Die lange Qual der Wortwahl


Und das ist der Punkt. Zwangsarbeit war im Nationalsozialismus nicht nur die bloße Ausbeutung von Menschen, sondern verbunden mit Entwurzelung, Angst, Qual und Unterwerfung. Wer sich dem Wahn der Täter des Dritten Reichs nicht untergeben wollte, hatte eigentlich kaum eine Chance. Im Gegenteil. Für Querulant:innen hieß das: Nächste Stufe. Arbeitslager. Konzentrationslager. Wenn es überhaupt so weit kam. Viele wurden schon vorher ermordet. Mein Großvater hatte - nach allem was ich heute weiß und recherchieren konnte - einfach unglaubliches Glück.

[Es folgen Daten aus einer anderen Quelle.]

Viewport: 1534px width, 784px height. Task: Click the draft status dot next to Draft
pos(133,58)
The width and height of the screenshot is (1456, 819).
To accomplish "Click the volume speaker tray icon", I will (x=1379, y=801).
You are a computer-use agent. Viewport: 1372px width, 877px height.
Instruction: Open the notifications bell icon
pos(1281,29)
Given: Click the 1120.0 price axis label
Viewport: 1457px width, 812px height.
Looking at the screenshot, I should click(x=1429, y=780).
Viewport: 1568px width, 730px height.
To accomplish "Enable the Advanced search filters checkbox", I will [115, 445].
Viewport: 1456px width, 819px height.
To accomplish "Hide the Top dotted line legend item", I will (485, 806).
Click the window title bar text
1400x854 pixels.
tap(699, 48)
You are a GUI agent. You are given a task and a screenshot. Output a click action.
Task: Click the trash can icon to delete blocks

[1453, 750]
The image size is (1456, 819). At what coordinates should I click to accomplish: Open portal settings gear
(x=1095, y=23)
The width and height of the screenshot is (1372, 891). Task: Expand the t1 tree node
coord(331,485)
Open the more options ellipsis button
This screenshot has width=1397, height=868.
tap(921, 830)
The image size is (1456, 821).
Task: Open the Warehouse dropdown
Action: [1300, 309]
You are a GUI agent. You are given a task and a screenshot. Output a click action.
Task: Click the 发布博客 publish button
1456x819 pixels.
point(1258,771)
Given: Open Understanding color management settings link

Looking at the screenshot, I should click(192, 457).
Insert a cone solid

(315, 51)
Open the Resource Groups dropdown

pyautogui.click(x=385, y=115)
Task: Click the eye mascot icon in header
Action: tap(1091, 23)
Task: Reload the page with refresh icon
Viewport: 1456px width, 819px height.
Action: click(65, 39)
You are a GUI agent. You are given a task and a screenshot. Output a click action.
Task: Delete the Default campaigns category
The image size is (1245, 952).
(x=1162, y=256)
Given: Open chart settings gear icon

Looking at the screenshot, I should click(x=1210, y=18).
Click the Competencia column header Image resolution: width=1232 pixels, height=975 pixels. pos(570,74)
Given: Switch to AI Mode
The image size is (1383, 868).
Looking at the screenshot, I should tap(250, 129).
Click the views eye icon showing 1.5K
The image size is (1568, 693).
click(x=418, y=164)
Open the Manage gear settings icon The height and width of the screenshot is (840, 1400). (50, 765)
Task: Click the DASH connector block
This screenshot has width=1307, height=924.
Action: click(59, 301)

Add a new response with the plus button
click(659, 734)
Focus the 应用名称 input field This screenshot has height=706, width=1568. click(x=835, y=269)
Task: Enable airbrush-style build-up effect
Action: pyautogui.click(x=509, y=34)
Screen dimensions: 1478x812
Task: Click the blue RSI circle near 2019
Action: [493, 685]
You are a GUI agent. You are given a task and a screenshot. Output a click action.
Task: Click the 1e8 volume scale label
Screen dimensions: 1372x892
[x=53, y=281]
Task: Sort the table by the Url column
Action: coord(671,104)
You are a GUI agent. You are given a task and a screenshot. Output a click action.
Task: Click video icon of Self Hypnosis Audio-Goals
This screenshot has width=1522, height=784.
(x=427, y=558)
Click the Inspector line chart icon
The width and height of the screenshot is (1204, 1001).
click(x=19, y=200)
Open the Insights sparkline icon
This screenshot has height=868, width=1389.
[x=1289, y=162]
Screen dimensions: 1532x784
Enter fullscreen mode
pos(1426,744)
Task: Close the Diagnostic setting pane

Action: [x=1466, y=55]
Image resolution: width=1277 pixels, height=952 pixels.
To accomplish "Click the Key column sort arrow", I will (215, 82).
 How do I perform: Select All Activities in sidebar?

An vielen Tagen hätte seine Geschichte auch ganz anders enden können.


Es ist falsch, geradezu irreführend, den Begriff der Zwangsarbeit in den aktuellen Kontext zu heben. Und ist die politische Forderung noch so falsch. Oder unmenschlich. Oder unsozial. Sie hat nichts mit Zwangsarbeit zu tun. Nicht im Geringsten. Natürlich befasse ich mich an dieser Stelle auch mit der Geschichte meines Großvaters, um heute als Enkel eines "Heimatlosen Ausländers" sagen zu können: Schaut da hin! Lasst Hetzer und Ausgrenzer nicht die dominanten Stimmen werden. Lasst sie nicht die Debatten prägen, Vorurteile schüren.


Nur dann muss man sich am Ende auch so ehrlich hinstellen und sagen: Dem etwas entgegenzusetzen darf nicht die Folge haben, Begriffe aus dem Kontext zu ziehen. Es gibt genügend andere Argumente gegen schlechte politische Vorstöße.